Я помотал головой. (Вешатель даже «нет» не пропустил.)
– Мне написал священник. – Я показал ему конверт. – Только он не…
Я не смог выговорить «подписался».
– …не написал свое имя.
– Йа, ага. – Похоже, этот несвященник уже много лет ничему не удивлялся. – Идемте в солярий. Можете снять обувь.
В доме пахло печенкой и землей. Бархатная лестница резала пополам солнечный свет, падающий в прихожую. Синяя гитара лежала на чем-то вроде «турецкого стула». В золотой раме голая женщина в плоскодонке дрейфовала по озеру среди лилий. «Солярий» звучит круто. Планетарий, но для солнца, а не для звезд? Может быть, священник в свободное время занимается астрономией.
Старик предложил мне рожок для обуви. Я не очень хорошо представляю себе, как ими пользуются, поэтому сказал «нет, спасибо» и стащил кроссовки с ног обычным способом.
– Вы дворецкий?
– Дворецкий. Йа, ага. Хорошее описание моих обязанностей в этом доме. Идите за мной, пожалуйста.
Я думал, только архиепископы и поэты достаточно мажористы, чтобы держать дворецких. Видно, священникам они тоже полагаются. Истертые половицы ребрили мои ступни сквозь носки. Коридор вился вокруг скучной гостиной и чистой кухни.

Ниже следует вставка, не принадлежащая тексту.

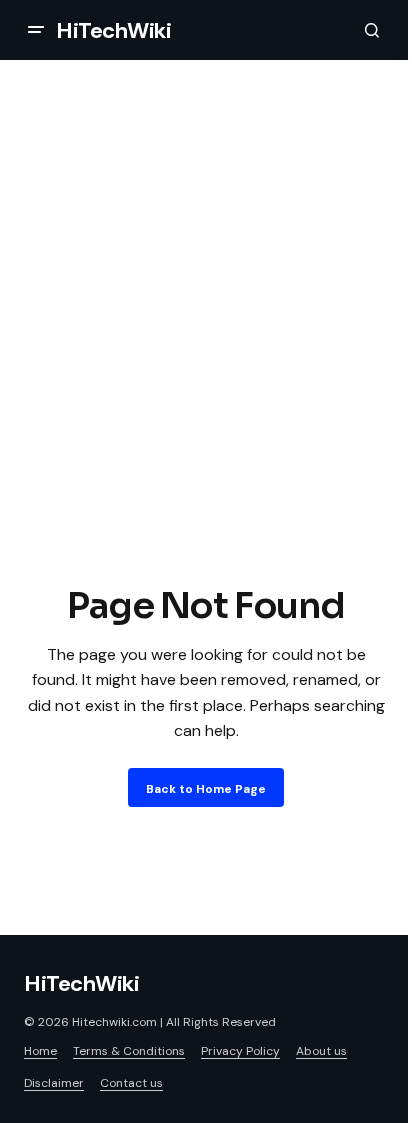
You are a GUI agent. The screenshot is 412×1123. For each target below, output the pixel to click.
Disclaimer (54, 1083)
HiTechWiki (114, 30)
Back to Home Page (206, 789)
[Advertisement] (206, 364)
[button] (36, 30)
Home (40, 1051)
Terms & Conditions (129, 1051)
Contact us (131, 1083)
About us (321, 1051)
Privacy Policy (240, 1051)
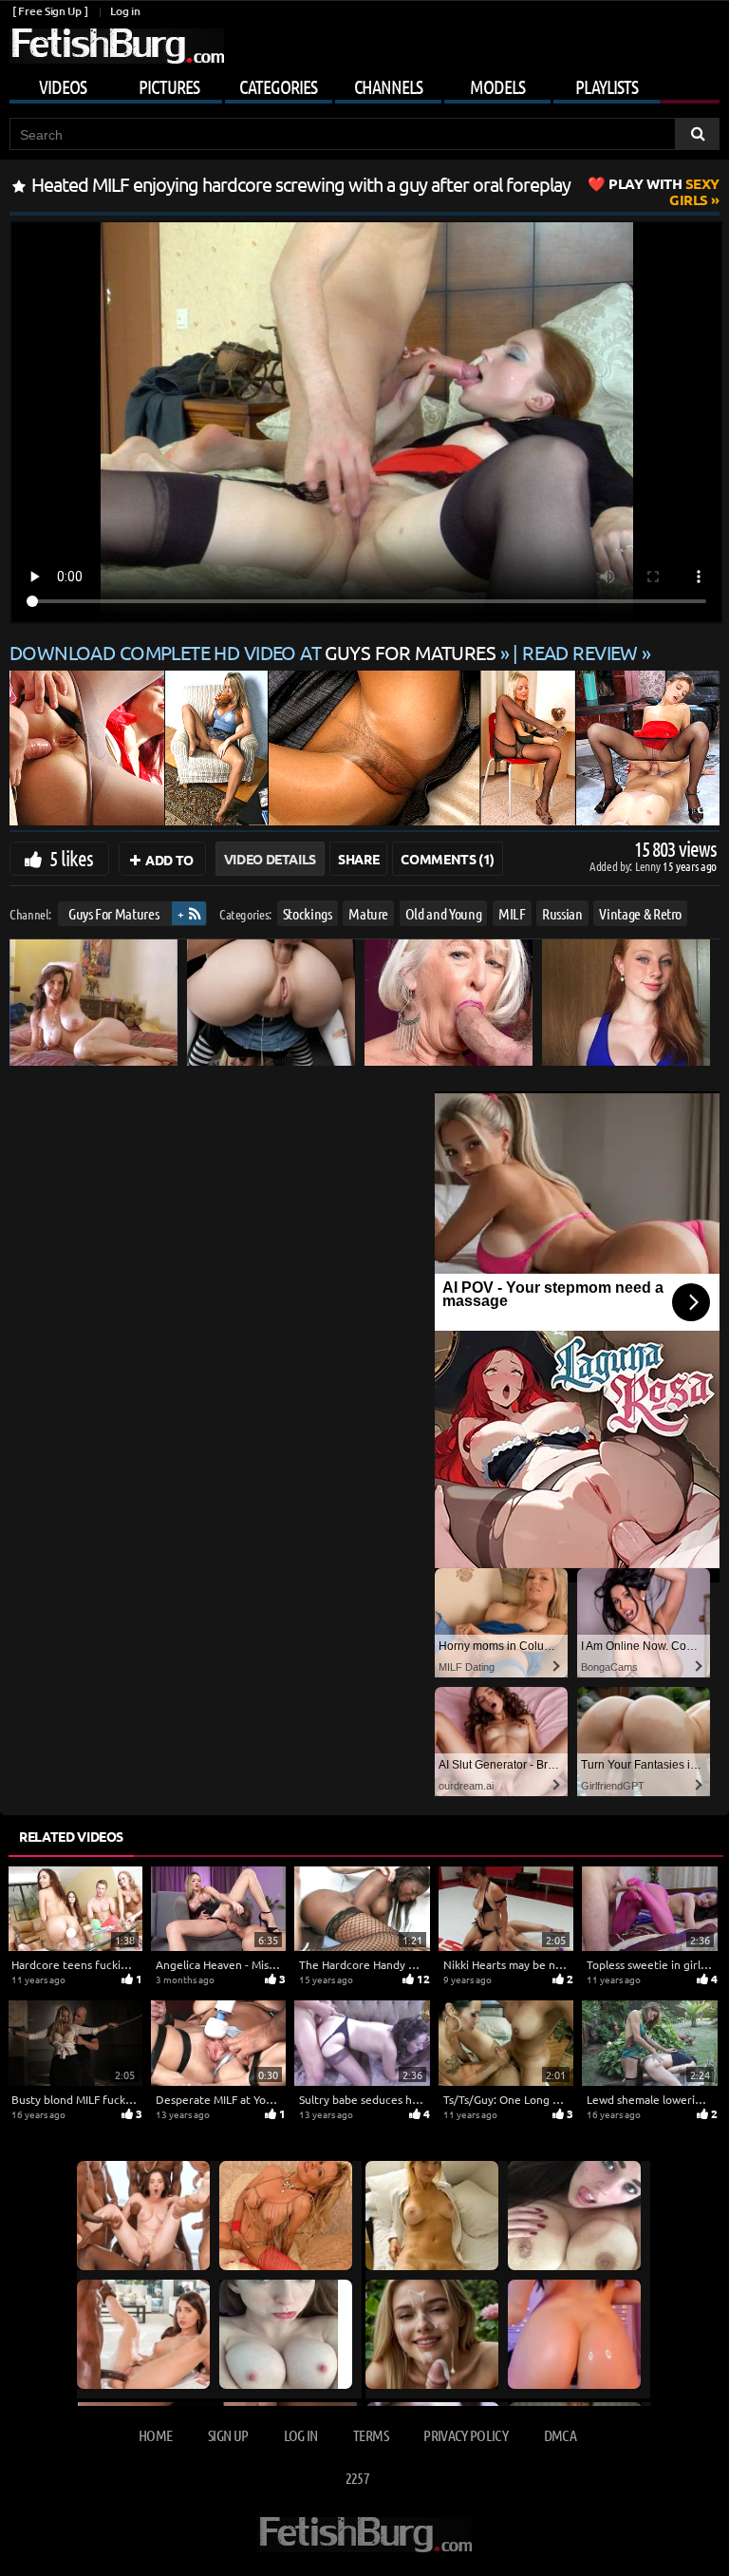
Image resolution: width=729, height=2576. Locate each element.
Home (155, 2435)
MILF (512, 913)
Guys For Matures (113, 913)
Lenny (649, 866)
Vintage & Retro (640, 913)
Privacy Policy (465, 2435)
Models (497, 86)
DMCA (560, 2435)
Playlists (606, 86)
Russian (562, 913)
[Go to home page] (116, 46)
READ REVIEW (580, 652)
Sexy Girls (664, 191)
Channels (388, 86)
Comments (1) (448, 858)
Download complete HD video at (252, 652)
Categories (278, 86)
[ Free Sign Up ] (49, 11)
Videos (62, 86)
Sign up (228, 2435)
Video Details (270, 858)
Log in (125, 11)
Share (358, 858)
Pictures (169, 86)
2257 (357, 2478)
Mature (368, 913)
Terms (370, 2435)
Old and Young (443, 913)
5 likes (71, 857)
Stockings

С высоких потолков свисали люстры в паутине.
Я чуть не влетел в спину дворецкого.
Он остановился и произнес в узкую дверь:
– Гость.
В солярии не оказалось никаких научных приборов, хотя в световые люки в потолке вполне пролез бы телескоп. В раме большого окна виднелся заросший сад с наперстянками и книпхофиями. Вдоль стен солярия стояли книжные шкафы. Неиспользуемый камин сторожили карликовые деревья в замшелых горшках. От сигаретного дыма все было смазанным, как в телевизоре, когда показывают архивные кадры.
На плетеном троне сидела старая жабообразная дама.
Старая, но величественная, словно шагнула с портрета, – у нее были серебристые волосы и шаль царственного пурпурного цвета. Я решил, что это мать священника. На ней были драгоценные камни размером с «кола-кубики» и «шербетные бомбочки». Ей было лет шестьдесят или семьдесят. Со стариками и маленькими детьми никогда не скажешь. Я обернулся на дворецкого, но тот уже исчез.
Струистые глазные яблоки старой дамы гонялись за словами по страницам книги.
Может, кашлянуть? Нет, это глупо. Она и так знает, что я здесь.
От ее сигареты шла вверх струйка дыма.
Я присел на диван без подлокотников, ожидая, когда она будет готова со мной говорить. Ее книга называлась «Le Grand Meaulnes». Я задумался о том, что значит «Meaulnes», и пожалел, что не говорю по-французски, как Аврил Бредон.
Часы на каминной полке стругали минуты, рассыпая секунды.
Костяшки у старой дамы были ребристые, как «Тоблерон». Время от времени костлявые пальцы смахивали пепел со страницы.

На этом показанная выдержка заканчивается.